What the exercise asks. While leaving the pictures out, set down only the lines from the one with "Where should I click to: Open" through the end of the records, exactly as they stand.
§
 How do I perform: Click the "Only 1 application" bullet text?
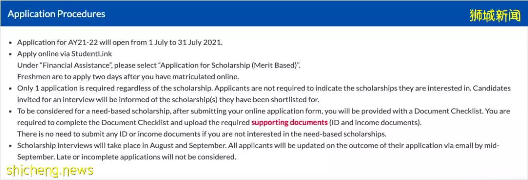264,89
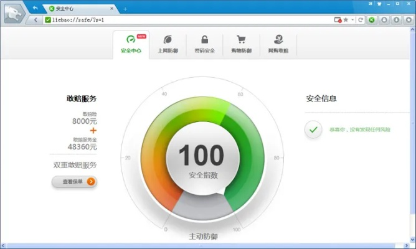Close the 安全中心 browser tab
This screenshot has width=416, height=249.
click(x=111, y=9)
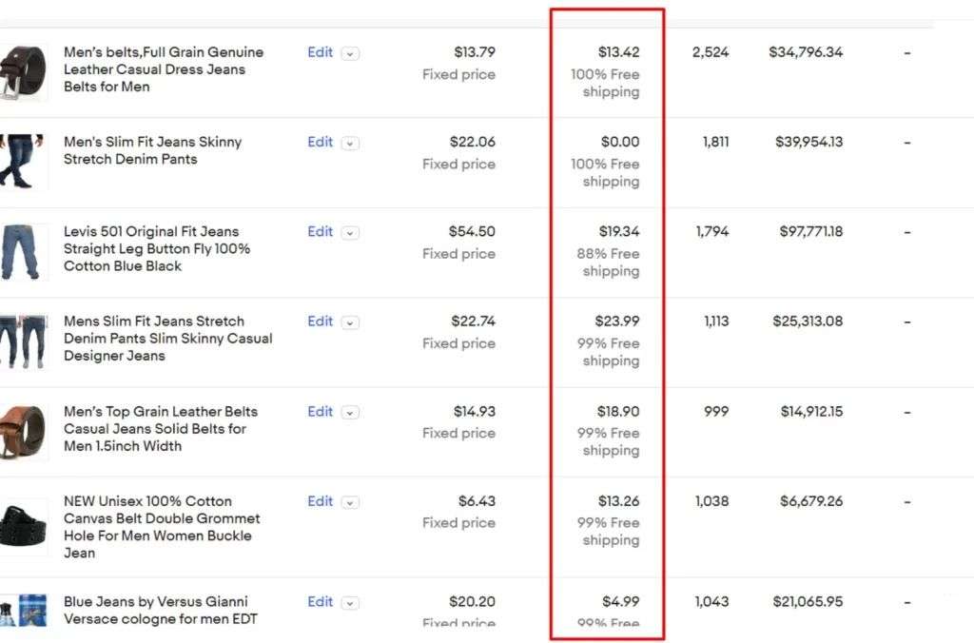Screen dimensions: 974x643
Task: Edit the NEW Unisex Cotton Canvas Belt listing
Action: click(320, 500)
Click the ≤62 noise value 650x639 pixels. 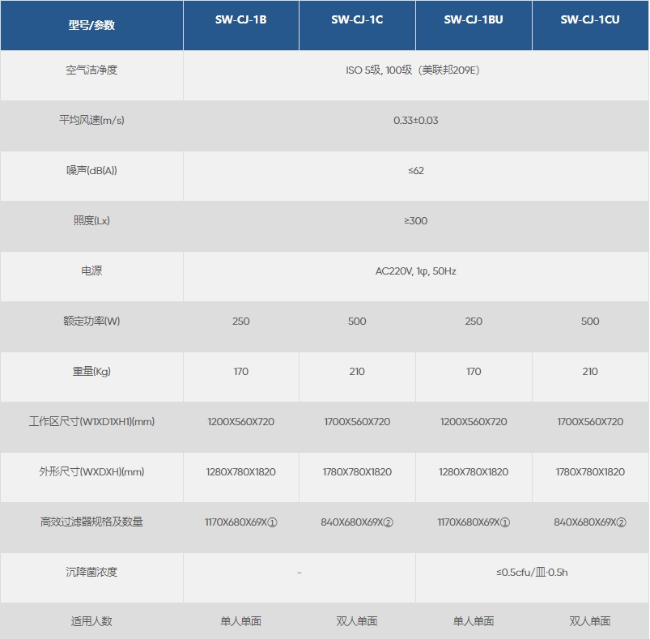click(415, 171)
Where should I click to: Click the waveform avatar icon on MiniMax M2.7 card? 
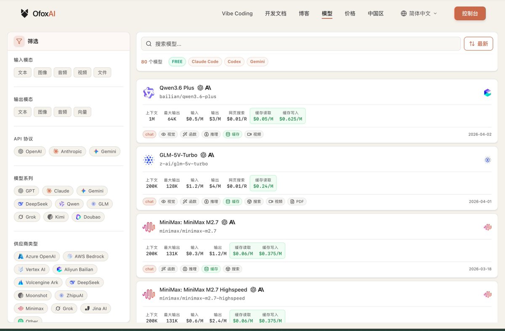click(x=149, y=227)
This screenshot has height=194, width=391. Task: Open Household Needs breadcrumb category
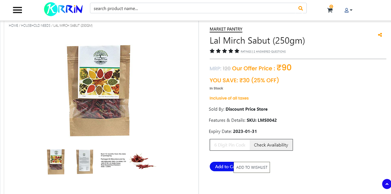[36, 26]
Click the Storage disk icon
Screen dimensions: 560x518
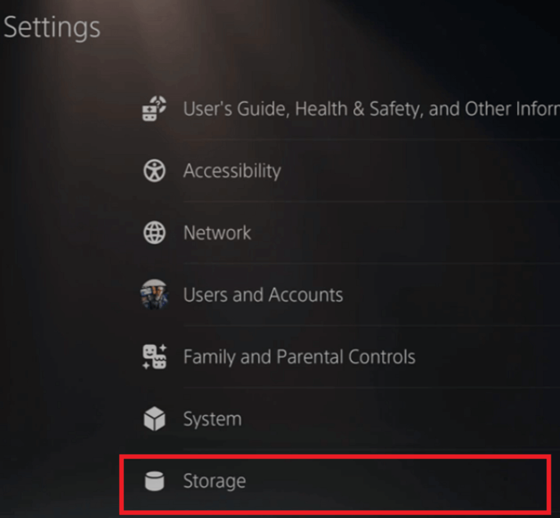pyautogui.click(x=154, y=481)
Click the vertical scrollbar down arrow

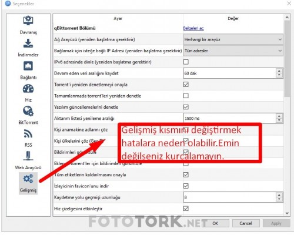(x=287, y=213)

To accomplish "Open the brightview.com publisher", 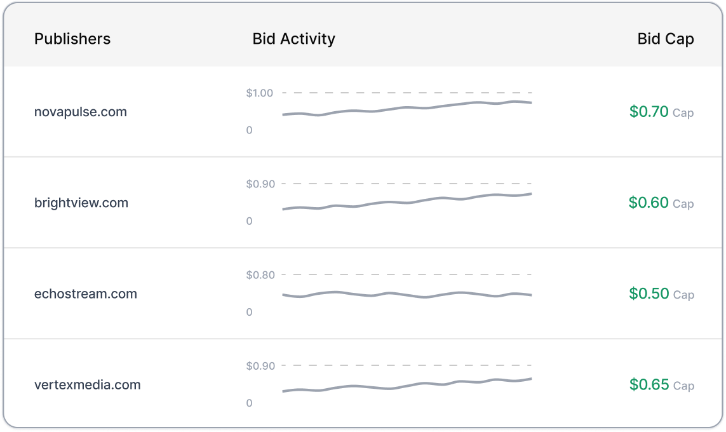I will coord(81,203).
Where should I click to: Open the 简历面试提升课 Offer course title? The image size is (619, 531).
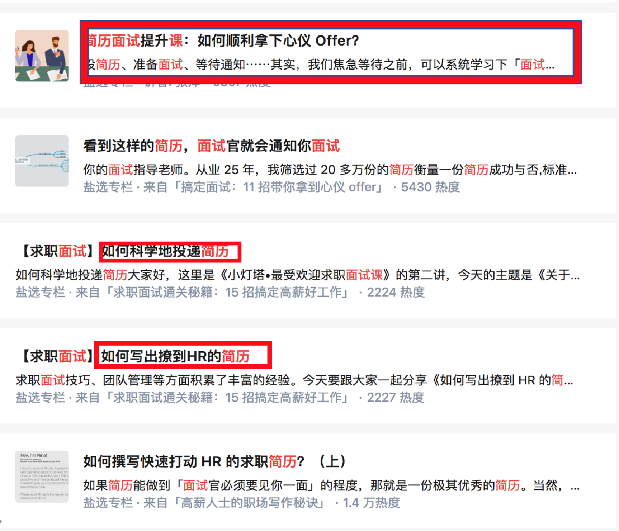223,41
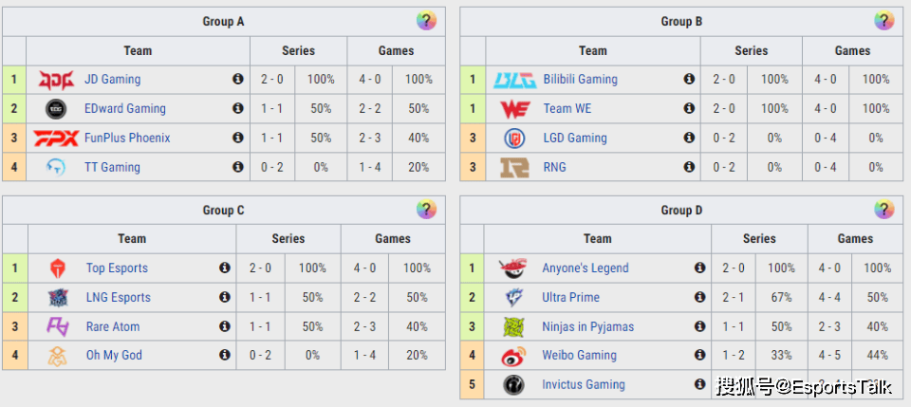Open the LGD Gaming team link
This screenshot has width=911, height=407.
(x=575, y=139)
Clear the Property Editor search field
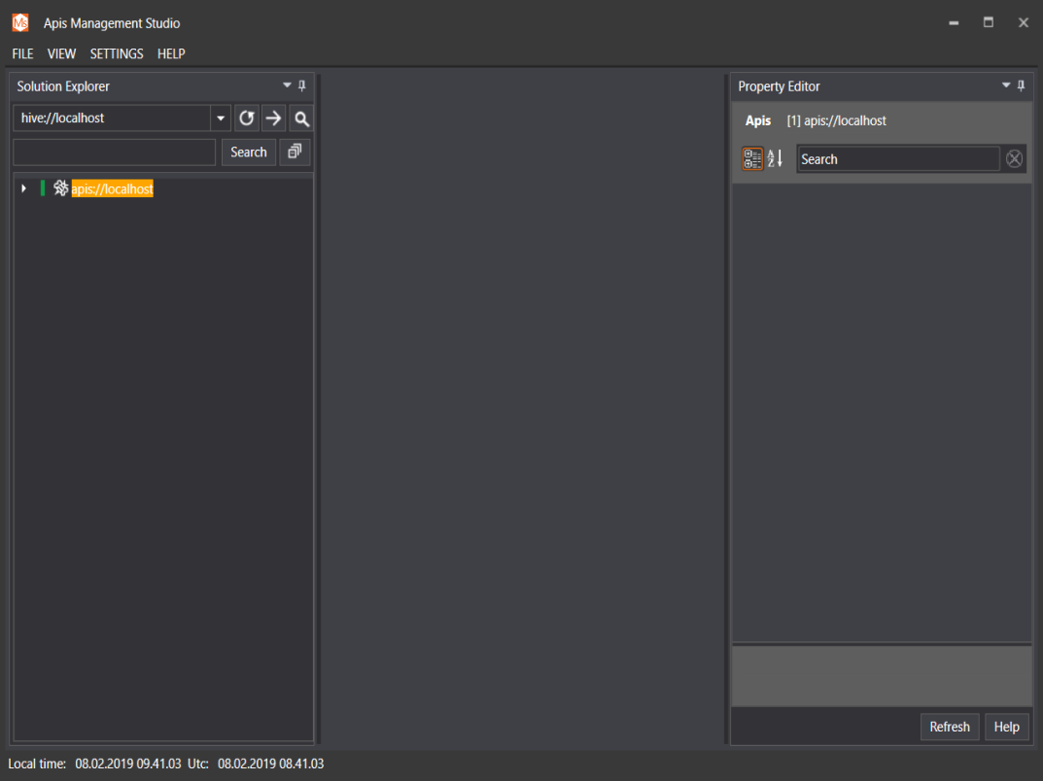This screenshot has height=781, width=1043. [1014, 159]
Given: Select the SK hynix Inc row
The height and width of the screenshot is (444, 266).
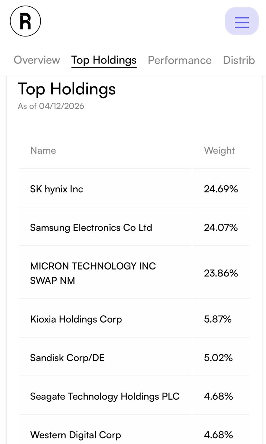Looking at the screenshot, I should tap(57, 189).
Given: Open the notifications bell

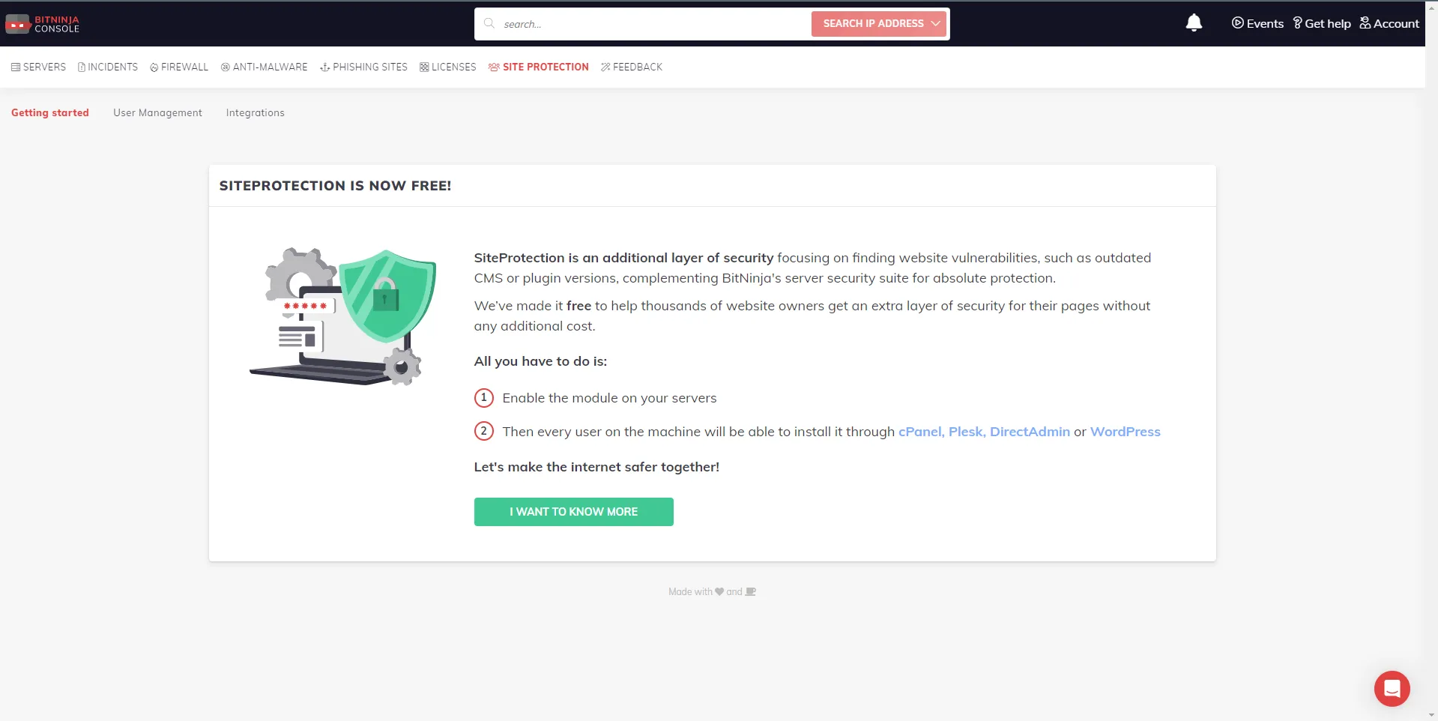Looking at the screenshot, I should (x=1194, y=23).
§
Written answer.
Where should I click to: Open the 简历面试提升课 Offer course title? The image size is (619, 531).
223,41
Open the LGD Gaming team link
This screenshot has width=911, height=407.
(x=575, y=139)
Clear the Property Editor search field
This screenshot has height=781, width=1043. [1014, 159]
Given: Select the SK hynix Inc row
The height and width of the screenshot is (444, 266).
Looking at the screenshot, I should tap(57, 189).
Given: Open the notifications bell

Looking at the screenshot, I should (x=1194, y=23).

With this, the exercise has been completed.